(Beginning of Given information)

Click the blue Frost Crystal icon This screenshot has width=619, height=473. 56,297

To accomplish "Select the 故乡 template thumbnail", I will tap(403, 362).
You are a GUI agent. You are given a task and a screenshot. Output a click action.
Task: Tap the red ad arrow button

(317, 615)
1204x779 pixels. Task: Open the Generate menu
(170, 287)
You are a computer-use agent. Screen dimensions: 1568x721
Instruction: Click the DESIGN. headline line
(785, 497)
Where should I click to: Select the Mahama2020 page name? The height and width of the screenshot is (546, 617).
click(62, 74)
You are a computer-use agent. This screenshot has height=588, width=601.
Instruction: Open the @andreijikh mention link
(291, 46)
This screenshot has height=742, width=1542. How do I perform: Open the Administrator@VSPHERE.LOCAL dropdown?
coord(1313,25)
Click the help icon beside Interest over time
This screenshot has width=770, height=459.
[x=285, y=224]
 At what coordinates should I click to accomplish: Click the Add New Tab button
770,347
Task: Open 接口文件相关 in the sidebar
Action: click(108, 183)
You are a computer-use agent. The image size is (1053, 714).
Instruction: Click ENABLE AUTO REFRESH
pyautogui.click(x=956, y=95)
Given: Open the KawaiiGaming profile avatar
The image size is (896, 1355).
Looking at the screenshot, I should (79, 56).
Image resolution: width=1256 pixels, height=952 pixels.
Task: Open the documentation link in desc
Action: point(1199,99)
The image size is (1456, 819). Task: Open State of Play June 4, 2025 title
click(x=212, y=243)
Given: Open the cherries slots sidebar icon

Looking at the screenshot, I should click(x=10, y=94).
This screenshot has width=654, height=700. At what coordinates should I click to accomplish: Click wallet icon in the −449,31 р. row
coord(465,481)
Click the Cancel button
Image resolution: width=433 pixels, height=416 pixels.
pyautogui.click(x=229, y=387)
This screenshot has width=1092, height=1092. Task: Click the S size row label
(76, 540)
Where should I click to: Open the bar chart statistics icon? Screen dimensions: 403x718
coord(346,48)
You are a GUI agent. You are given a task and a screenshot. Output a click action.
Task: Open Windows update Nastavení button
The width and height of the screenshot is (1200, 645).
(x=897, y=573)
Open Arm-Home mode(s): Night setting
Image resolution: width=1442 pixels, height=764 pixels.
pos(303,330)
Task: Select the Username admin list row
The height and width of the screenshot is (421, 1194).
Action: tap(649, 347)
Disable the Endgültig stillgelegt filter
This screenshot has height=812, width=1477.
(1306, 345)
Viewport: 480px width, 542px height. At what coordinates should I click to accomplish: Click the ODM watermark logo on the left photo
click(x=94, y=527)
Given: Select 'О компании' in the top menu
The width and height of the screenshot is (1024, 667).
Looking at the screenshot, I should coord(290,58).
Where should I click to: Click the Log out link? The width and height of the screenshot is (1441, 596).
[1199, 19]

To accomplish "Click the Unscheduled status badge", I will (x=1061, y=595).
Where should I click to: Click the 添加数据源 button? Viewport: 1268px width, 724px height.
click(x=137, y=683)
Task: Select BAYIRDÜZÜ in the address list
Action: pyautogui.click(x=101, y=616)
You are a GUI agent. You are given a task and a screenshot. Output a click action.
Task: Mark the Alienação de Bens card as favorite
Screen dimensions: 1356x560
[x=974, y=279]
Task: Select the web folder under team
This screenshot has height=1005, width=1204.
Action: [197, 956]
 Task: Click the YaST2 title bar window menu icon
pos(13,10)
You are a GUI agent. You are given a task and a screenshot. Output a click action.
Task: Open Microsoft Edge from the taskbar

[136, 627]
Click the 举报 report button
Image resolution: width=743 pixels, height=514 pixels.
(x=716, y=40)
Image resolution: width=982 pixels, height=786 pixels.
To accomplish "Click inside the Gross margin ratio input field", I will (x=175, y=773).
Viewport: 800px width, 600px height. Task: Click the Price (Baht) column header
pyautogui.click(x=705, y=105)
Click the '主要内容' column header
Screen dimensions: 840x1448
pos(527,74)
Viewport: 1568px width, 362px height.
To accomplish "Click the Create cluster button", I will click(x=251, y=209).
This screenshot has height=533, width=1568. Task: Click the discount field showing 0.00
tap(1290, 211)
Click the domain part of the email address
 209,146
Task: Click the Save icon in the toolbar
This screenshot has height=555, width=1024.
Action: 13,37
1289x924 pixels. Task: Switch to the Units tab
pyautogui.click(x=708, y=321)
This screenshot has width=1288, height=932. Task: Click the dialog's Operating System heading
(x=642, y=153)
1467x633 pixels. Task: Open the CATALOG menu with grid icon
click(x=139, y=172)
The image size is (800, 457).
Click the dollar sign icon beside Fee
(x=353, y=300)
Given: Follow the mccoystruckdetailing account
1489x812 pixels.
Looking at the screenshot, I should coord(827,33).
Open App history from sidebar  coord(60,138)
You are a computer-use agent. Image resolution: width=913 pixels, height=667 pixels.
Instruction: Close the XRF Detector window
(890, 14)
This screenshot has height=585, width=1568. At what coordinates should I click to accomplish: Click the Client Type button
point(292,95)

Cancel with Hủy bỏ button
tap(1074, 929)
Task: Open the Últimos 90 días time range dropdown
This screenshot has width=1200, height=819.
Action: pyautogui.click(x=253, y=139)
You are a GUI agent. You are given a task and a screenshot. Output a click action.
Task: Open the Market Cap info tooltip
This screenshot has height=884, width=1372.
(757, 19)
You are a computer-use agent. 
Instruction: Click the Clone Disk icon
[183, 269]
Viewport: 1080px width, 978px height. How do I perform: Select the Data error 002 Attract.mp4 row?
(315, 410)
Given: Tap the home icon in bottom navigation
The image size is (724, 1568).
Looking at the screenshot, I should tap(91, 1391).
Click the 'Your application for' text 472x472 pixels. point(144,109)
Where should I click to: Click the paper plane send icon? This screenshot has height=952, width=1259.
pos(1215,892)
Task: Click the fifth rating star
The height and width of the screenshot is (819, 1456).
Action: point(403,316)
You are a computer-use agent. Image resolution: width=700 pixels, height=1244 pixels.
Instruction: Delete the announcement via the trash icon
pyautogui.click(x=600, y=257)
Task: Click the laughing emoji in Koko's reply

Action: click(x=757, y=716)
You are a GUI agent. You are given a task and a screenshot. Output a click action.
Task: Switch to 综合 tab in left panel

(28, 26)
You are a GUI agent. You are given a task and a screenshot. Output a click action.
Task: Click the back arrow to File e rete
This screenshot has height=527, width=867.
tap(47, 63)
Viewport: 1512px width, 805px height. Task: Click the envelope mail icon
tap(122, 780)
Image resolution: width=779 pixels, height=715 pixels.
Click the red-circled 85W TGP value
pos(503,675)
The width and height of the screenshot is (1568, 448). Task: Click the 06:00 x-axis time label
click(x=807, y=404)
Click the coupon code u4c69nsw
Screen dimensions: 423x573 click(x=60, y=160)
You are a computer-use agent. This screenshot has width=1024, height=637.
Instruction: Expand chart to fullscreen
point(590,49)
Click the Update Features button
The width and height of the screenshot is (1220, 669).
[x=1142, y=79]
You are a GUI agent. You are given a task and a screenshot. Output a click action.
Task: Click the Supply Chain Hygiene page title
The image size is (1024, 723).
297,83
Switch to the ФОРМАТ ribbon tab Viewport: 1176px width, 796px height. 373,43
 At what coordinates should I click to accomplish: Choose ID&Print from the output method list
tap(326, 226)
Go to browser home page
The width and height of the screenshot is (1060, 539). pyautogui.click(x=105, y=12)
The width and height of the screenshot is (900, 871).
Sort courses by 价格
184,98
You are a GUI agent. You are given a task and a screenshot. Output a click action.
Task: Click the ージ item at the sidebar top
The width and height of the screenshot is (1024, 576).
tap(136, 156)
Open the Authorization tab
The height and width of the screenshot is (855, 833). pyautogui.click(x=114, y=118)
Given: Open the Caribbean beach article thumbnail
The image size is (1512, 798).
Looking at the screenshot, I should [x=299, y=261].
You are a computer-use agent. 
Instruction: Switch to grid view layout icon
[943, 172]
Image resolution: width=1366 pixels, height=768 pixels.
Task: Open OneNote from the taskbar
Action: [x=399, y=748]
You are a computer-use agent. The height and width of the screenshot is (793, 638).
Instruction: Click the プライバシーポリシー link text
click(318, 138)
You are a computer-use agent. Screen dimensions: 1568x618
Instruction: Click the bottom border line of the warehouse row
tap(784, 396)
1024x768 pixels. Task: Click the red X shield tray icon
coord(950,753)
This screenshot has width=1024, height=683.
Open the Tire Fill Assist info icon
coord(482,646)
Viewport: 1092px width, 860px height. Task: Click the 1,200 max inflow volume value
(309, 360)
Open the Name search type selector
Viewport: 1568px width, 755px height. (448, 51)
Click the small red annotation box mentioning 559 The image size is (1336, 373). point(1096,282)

(End of Given information)

Description of the task:
Out of the data above, transcribe exactly and only the lines starting with the line that has "1204x779 pixels. Task: Open the Generate menu" and going on through the line that has "has height=588, width=601.", both included.

Final answer:
1204x779 pixels. Task: Open the Generate menu
(170, 287)
You are a computer-use agent. Screen dimensions: 1568x721
Instruction: Click the DESIGN. headline line
(785, 497)
Where should I click to: Select the Mahama2020 page name? The height and width of the screenshot is (546, 617).
click(62, 74)
You are a computer-use agent. This screenshot has height=588, width=601.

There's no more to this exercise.